Experimenting With Grammars

2019-02-16

I've been interested in language development for the past few months, and have experimented with building my own compiler using both Jack W. Crenshaw's tutorial and Nora Sandler's series. Unfortunately, while I was able to generate working code, the amount of effort required to achieve a product that I was satisfied with was massive. I never finished either of the above guides.

However, I recently realized that there was another simpler project that I could complete while learning more about parsers. While parsing certainly isn't the hardest part of compiler design, it can be difficult.

Last semester I took Linear Algebra and was introduced to LaTeX. I now use it for almost everything... including my math course this semester. For each homework assignment I need to create a new document, paste in my template, and manually convert the problem list into \problem{#} headers. The input looks like this:

Suggested: 1, 3bc, 4 - 8, 10 - 13
Hand in: 1, 3bc, 4, 5, 7 b,d, 11, 13

Now, it's possible to get a pretty good guess at what the problems are just by extracting the numbers or by splitting by commas and getting all the numbers, but I also wanted to capture the problem parts. Doing this manually isn't that hard (ignoring ranges for a moment)

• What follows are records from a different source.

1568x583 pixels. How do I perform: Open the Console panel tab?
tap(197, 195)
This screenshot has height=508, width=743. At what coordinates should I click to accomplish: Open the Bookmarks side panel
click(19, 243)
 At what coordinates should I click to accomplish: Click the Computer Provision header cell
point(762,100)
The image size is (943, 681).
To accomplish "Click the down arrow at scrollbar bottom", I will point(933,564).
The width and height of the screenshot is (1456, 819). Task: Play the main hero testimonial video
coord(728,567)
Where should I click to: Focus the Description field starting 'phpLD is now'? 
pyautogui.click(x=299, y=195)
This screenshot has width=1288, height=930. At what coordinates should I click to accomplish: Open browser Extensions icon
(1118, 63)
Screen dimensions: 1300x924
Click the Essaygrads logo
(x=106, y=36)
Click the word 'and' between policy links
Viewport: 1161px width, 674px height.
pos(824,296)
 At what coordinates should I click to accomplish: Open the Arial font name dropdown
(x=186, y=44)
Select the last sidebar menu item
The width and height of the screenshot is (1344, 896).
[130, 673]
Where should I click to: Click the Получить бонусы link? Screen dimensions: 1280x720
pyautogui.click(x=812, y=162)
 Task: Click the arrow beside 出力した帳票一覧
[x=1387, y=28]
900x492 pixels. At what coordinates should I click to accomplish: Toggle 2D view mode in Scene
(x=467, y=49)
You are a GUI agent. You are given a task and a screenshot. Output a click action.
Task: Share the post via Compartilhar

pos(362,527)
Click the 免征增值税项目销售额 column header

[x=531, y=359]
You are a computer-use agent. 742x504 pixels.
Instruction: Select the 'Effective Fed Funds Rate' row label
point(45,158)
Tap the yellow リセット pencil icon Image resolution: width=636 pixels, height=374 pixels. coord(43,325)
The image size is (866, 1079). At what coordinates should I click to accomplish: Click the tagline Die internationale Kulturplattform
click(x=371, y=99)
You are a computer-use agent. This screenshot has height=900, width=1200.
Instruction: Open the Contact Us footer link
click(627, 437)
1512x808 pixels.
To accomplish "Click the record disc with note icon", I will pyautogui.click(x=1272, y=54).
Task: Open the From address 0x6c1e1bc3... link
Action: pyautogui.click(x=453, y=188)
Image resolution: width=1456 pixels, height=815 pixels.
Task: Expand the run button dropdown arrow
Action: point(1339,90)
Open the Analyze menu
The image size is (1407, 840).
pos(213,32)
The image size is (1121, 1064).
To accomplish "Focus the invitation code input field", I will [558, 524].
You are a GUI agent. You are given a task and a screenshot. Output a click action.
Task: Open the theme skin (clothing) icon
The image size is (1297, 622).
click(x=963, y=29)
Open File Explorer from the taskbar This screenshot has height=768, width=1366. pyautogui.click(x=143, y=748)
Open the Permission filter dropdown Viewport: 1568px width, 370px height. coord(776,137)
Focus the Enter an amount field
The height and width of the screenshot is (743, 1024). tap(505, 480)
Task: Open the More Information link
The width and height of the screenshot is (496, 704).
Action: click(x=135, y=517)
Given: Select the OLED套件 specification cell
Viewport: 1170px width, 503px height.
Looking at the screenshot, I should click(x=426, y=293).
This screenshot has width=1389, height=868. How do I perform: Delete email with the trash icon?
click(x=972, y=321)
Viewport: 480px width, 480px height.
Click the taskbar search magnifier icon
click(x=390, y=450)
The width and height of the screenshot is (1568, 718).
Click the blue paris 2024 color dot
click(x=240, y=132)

const text = "1, 3bc, 4, 5, 7 b,d, 11, 13";

const parts = text.split(",");
const result = [];

for (const part of parts) {
  if (/\d/.test(part)) {
    result.push({ value: parseInt(part), parts: [] });
  }
  if (/[a-z]/.test(part)) {
    result[result.length - 1].parts.push(...part.match(/[a-z]/g));
  }
}

console.log(result);

... but what's the fun in that? Also, while the above code works, it will accept arbitrary input and, if the input isn't precisely formatted, may produce unexpected results. I wanted something better.

There are several JavaScript parser generators available, but I decided to use nearley.js since I've played with it before.

I've found that the best way to experiment with a parser is to toss it into the parser playground and create a few tests. The first step is to accept single numbers and comma separated numbers.

main -> problems {\% d => JSON.stringify(d[0]) \%}

problems ->
  problem # No id since we want the problem to be in an array
  | problems "," problem {\% d => d[0].concat(d[2]) \%}

problem -> number {\% id \%}

number -> [0-9]:+ {\% d => +d[0].join('') \%}

This parser is rather restrictive, it won't let you include spaces anywhere, so let's fix that. Convention is to use _ for whitespace. According to the How to grammar good guide, this rule should return null to throw away the parsed value.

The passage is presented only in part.